Sa main glisse dans la mienne et Mira m'entraîne vers la piste de danse. Je me retrouve sur une grande terrasse éclairée par des lumignons. Les autres sont déjà bien alcoolisés. Elle me présente ses amis, notamment Marius, un grand dadais aux cheveux châtains, qui tient une fille prénommée Fanny par les épaules et l'embrasse avec un tel engouement qu'il pourrait la dévorer. Autour, les autres applaudissent, et je me demande s'il s'agit d'un pari, ou s'ils sont ensemble. Je n'ai pas le temps de me poser la question, parce que Mira est déjà en train de m'obliger à lever les bras et sautille au milieu des autres danseurs.

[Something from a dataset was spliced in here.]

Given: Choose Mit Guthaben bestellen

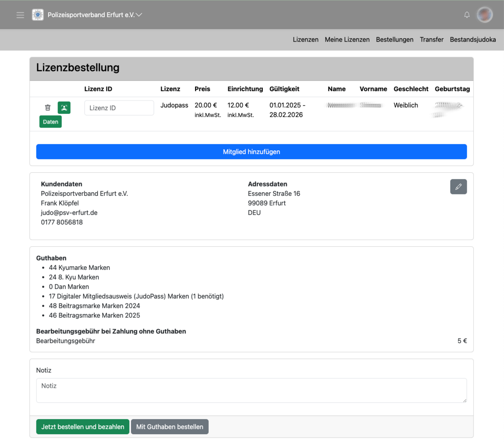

Je perds vite la notion du temps. Les corps se mêlent et s'entremêlent, l'alcool coule à flot. Je bois un verre, puis deux. Je ne sens plus la fatigue, ni les courbatures du restaurant, ni celle qui me plombe l'esprit la plupart du temps.

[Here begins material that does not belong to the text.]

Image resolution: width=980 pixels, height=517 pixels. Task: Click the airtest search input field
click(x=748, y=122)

À un moment, Anaïs se rapproche de moi. Si elle est restée distance durant le service, l'alcool semble la dérider, comme la soirée. Je me retrouve à danser coller-serrer contre elle, jusqu'à ce que Mira se glisse entre nous, d'une façon si peu subtile que j'ai une seconde l'impression qu'elle jalouse notre proximité. Anaïs s'écarte de moi et se retrouve à danser avec Mira. J'observe les filles, un sourire amusé aux lèvres, puis porte mon verre à mes lèvres. Mira et Anaïs restent collées l'une à l'autre, leurs corps ondulants, s'effleurant par intermittence, comme s'ils cherchaient à communiquer. Une seconde, je me demande si ce langage corporel signifie quelque chose, si les deux filles se plaisent, ou si ce n'est que le reflet de mon imagination. Je n'ai pas le temps de me poser davantage de questions, car Anaïs me fait signe de les rejoindre. Je repose mon verre et viens les retrouver.

 La soirée continue ainsi. Elle s'éternise jusqu'au bout de la nuit. Je danse et je ne pense plus à rien, seulement au fait que je suis de retour dans ce lieu où je me sentais si bien à dix ans.